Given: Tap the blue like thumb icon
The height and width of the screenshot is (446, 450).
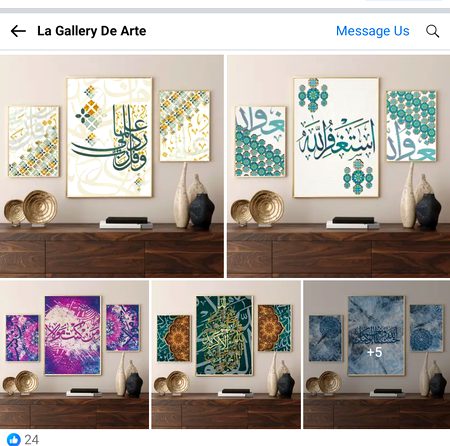Looking at the screenshot, I should (x=14, y=439).

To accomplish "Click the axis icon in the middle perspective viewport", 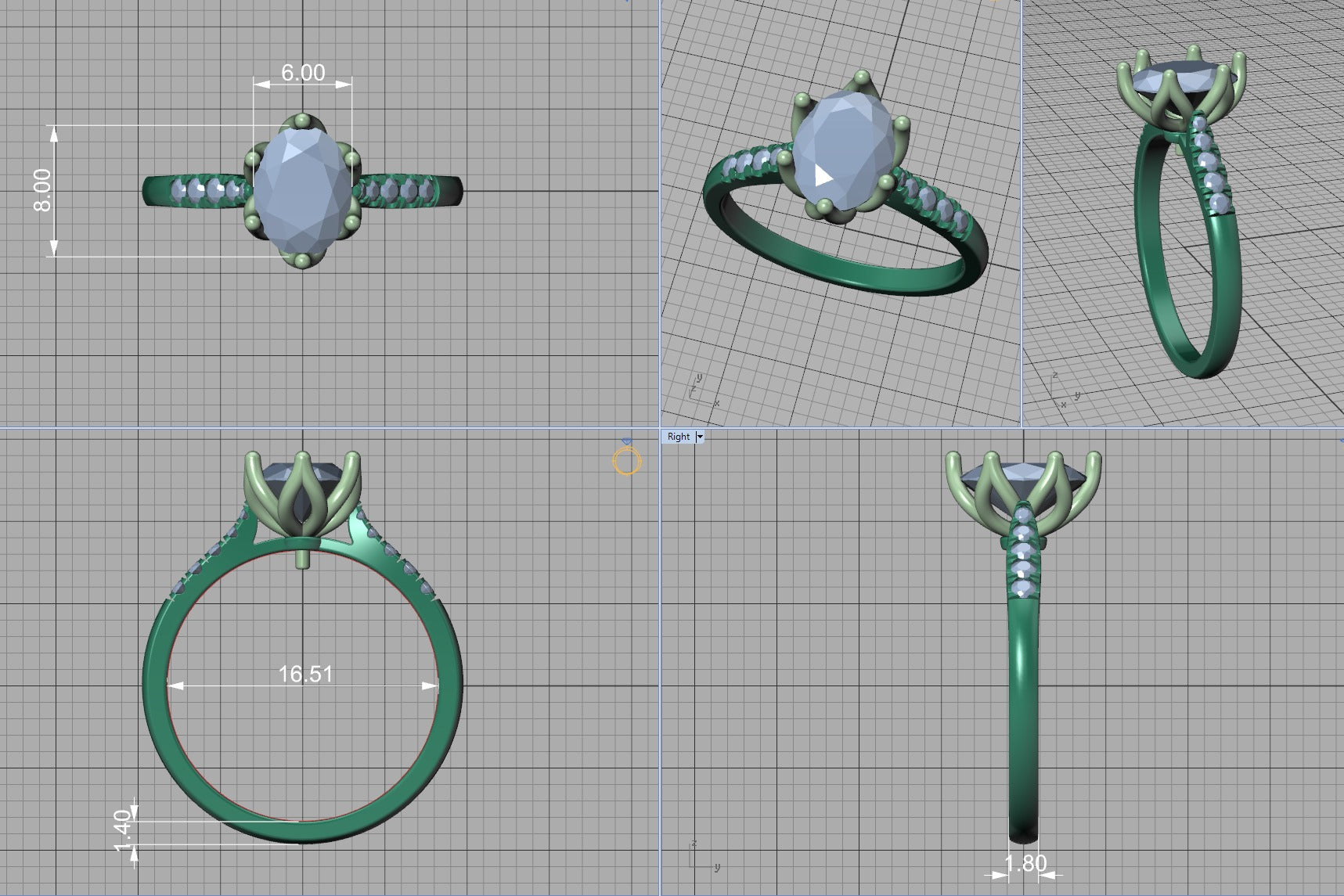I will pos(701,390).
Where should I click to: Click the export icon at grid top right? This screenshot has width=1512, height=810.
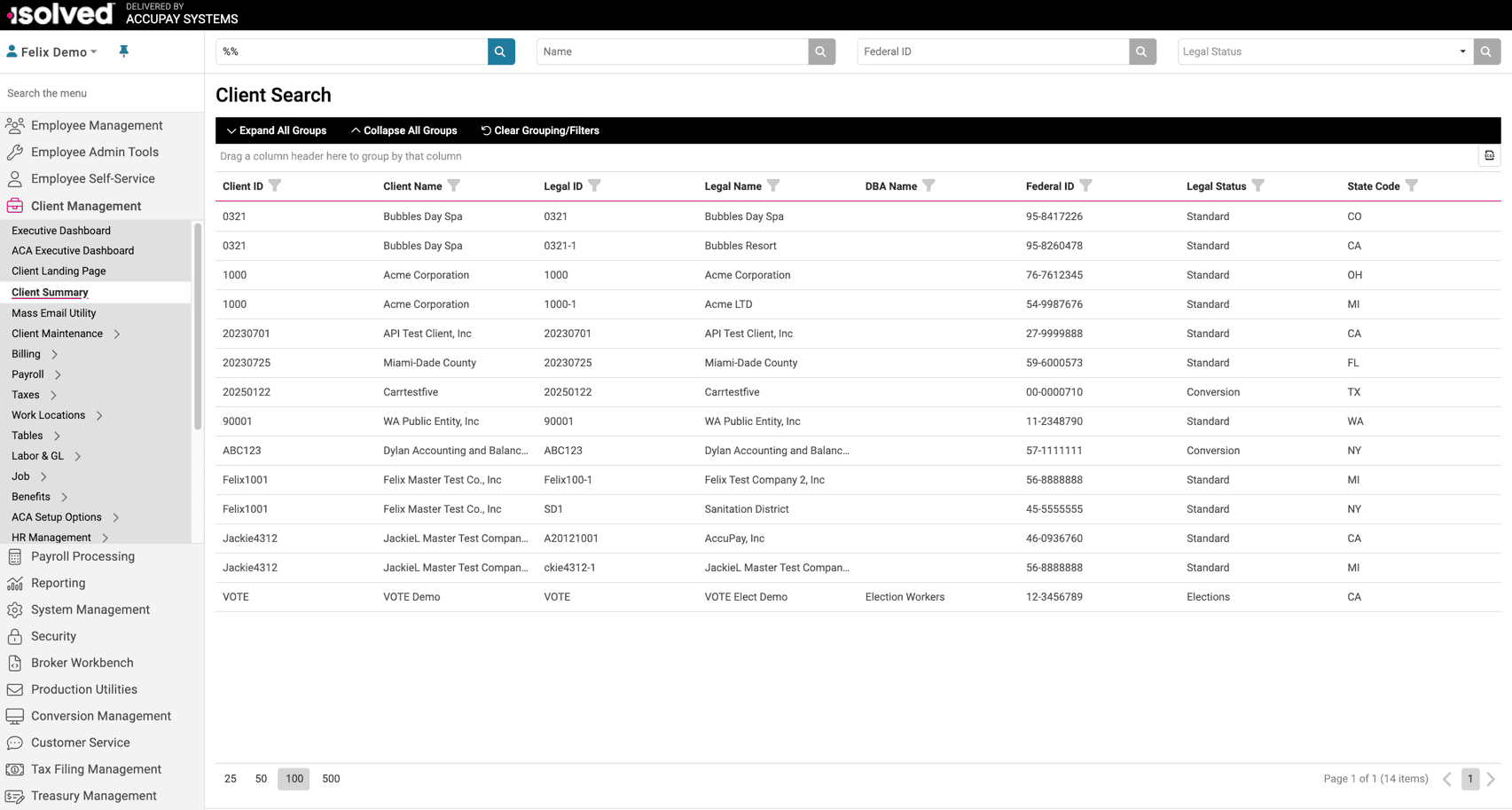click(1489, 156)
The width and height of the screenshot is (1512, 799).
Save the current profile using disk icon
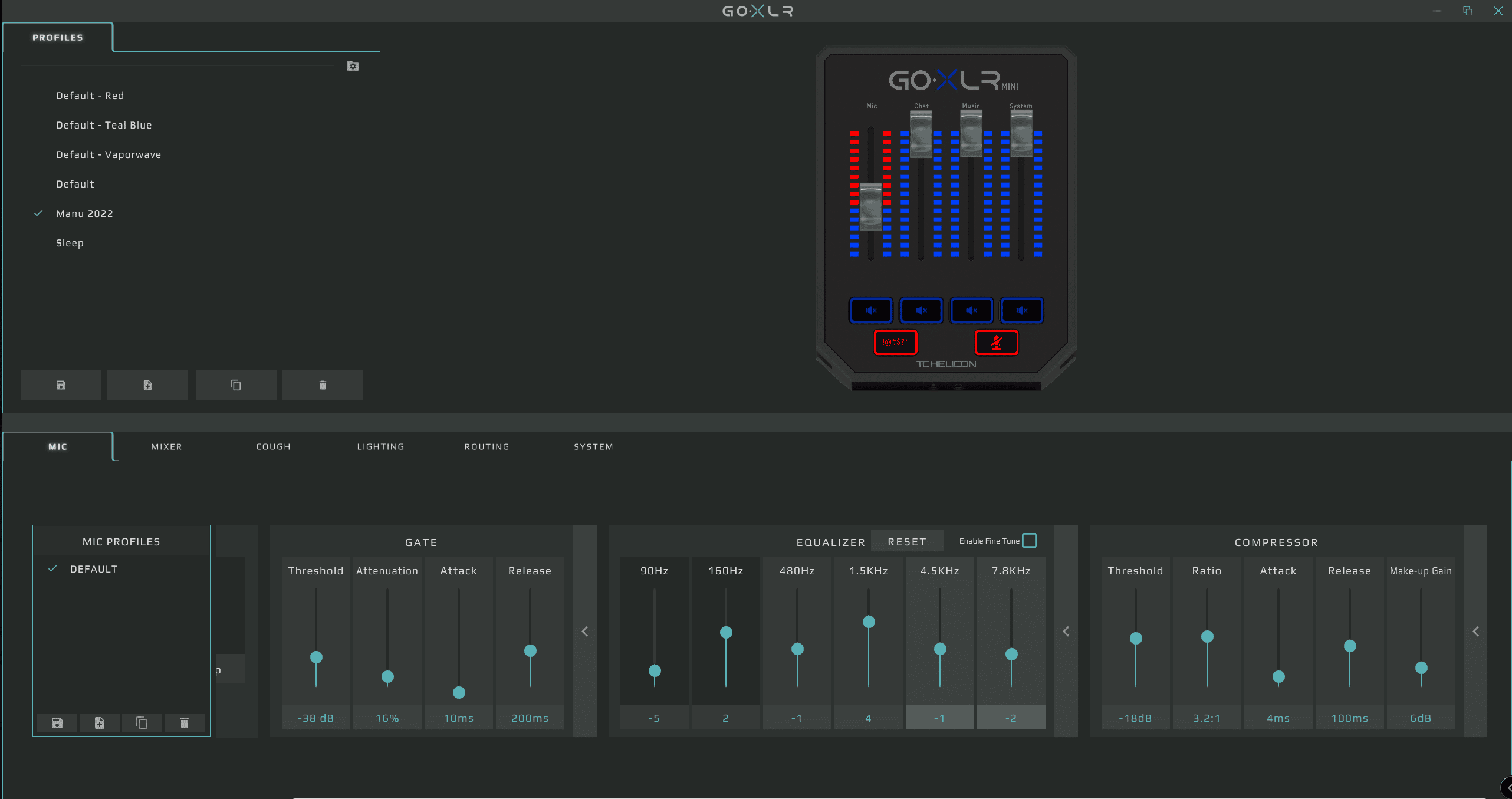pyautogui.click(x=61, y=385)
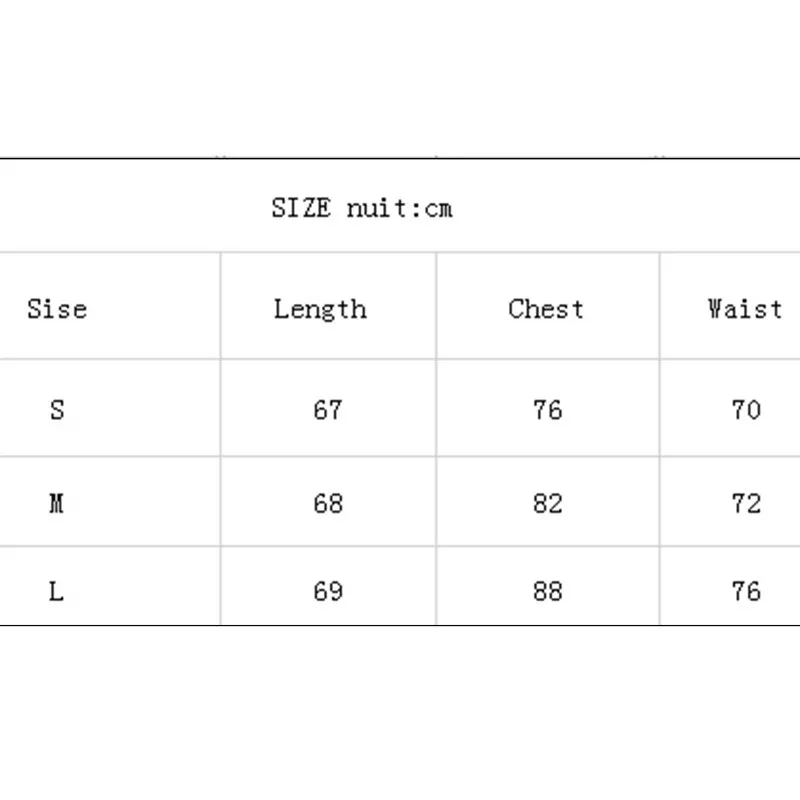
------------
Rewrite the stretch from the line containing "Where should I" through the end of the items, putting "button" wherever "icon" appears and leaving everything else unchanged. Leave the pictures out of your answer.

## Solved problem
Where should I click to: Click the export button at grid top right? This screenshot has width=1512, height=810.
click(1489, 156)
The width and height of the screenshot is (1512, 799).
Save the current profile using disk button
pyautogui.click(x=61, y=385)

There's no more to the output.